• **EXERCISE DESCRIPTION**
Rewrite the rows starting at "This screenshot has" and ending at "center [1277, 657].", changing "screenshot" to "image" and leaving everything else unchanged. Omit the pictures.

• **RAW DATA**

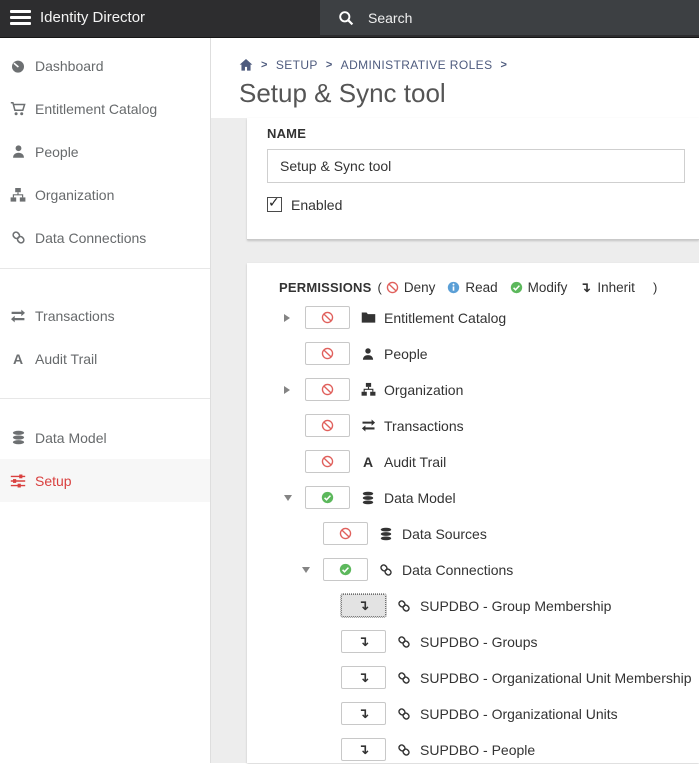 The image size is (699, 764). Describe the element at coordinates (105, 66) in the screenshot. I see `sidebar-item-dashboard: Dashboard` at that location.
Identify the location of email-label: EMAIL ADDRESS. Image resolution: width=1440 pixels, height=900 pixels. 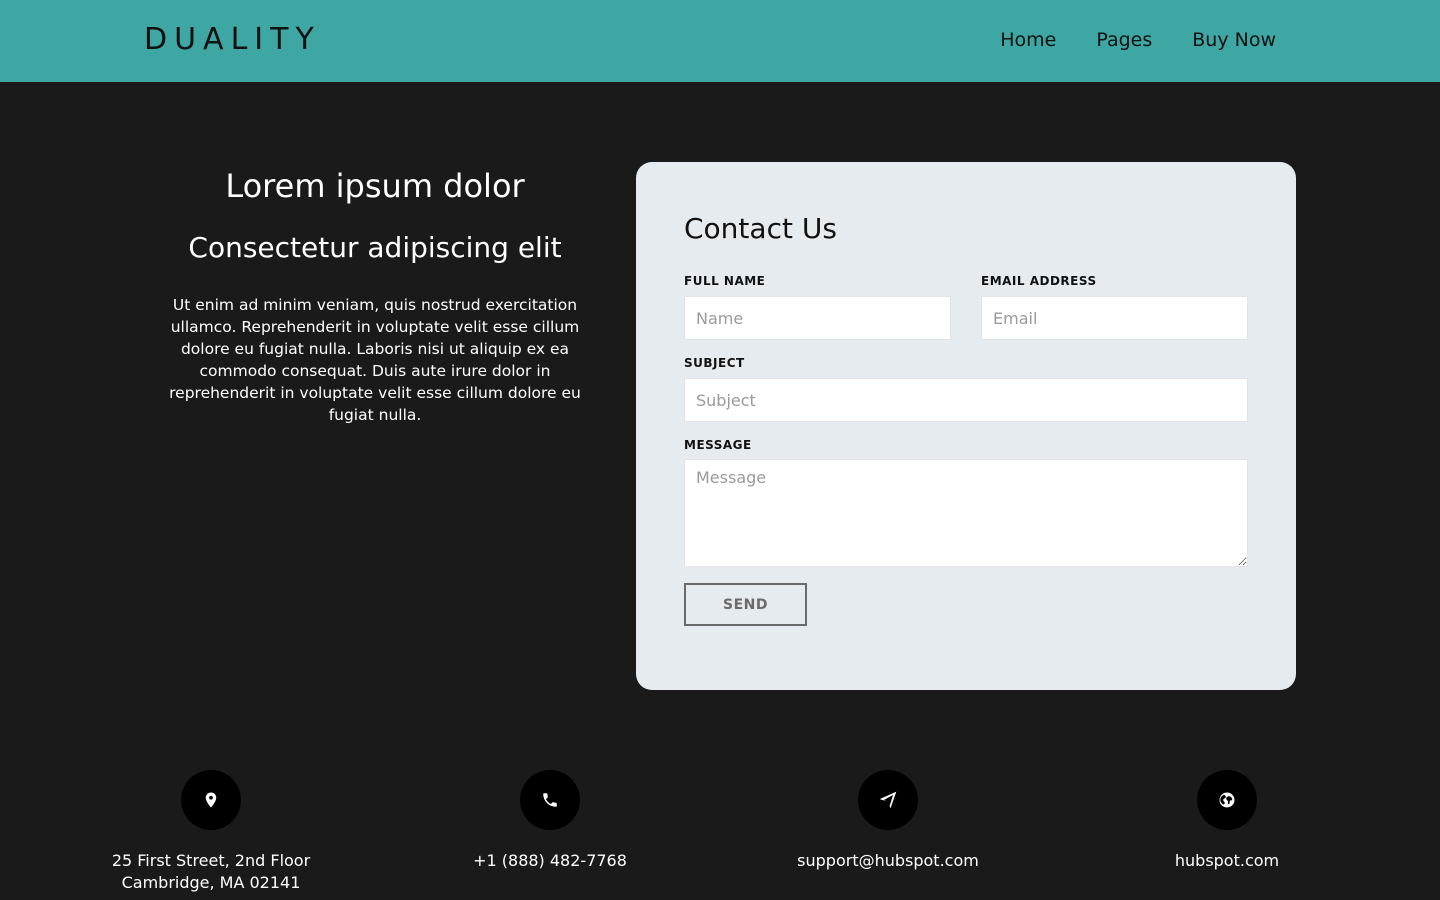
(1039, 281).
---
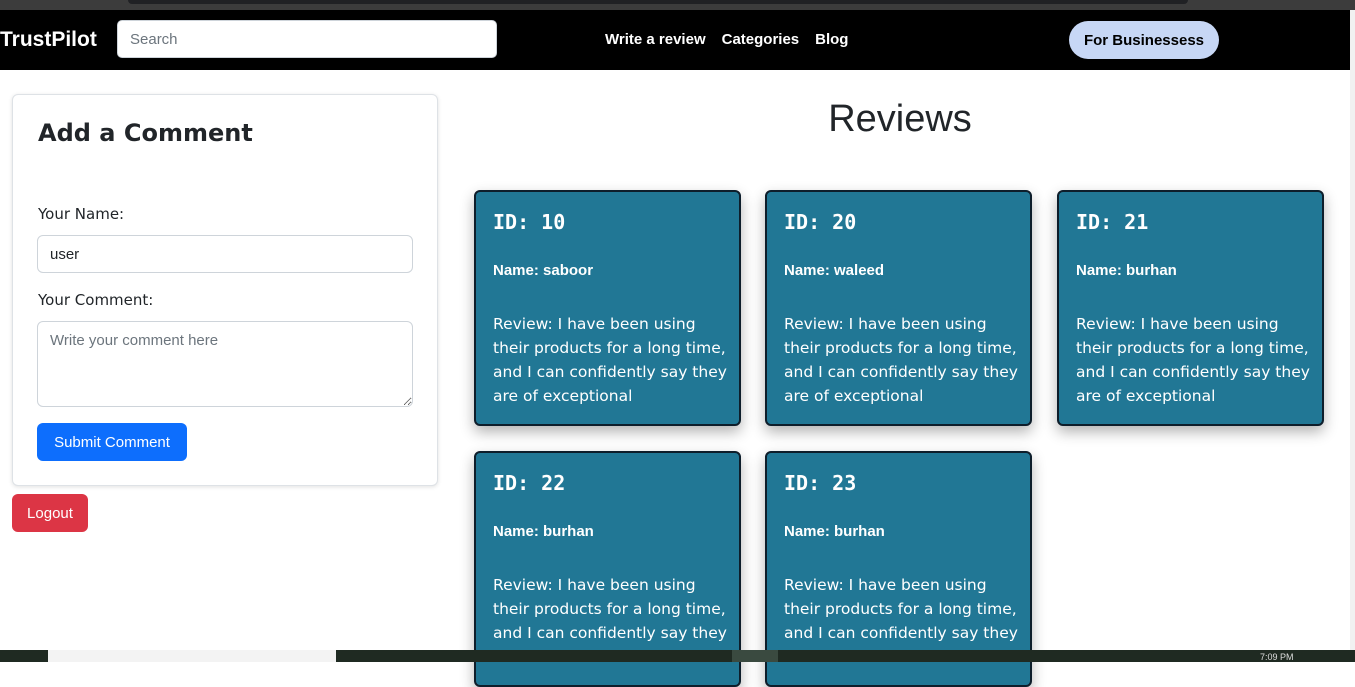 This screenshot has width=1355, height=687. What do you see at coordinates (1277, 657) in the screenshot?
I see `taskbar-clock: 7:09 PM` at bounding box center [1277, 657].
---
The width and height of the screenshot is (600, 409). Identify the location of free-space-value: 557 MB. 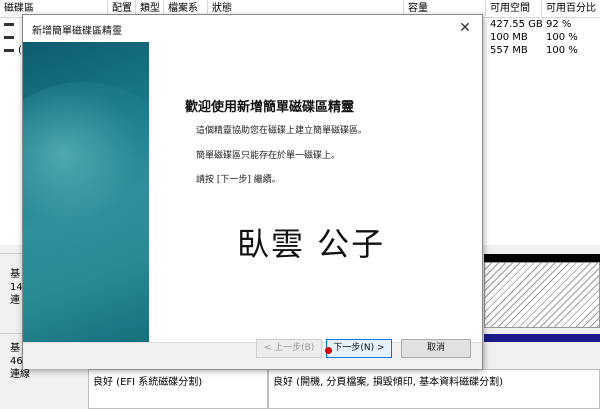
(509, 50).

• **SOLUTION TO THIS PROBLEM**
 This image has width=1355, height=687. What do you see at coordinates (1277, 657) in the image?
I see `taskbar-clock: 7:09 PM` at bounding box center [1277, 657].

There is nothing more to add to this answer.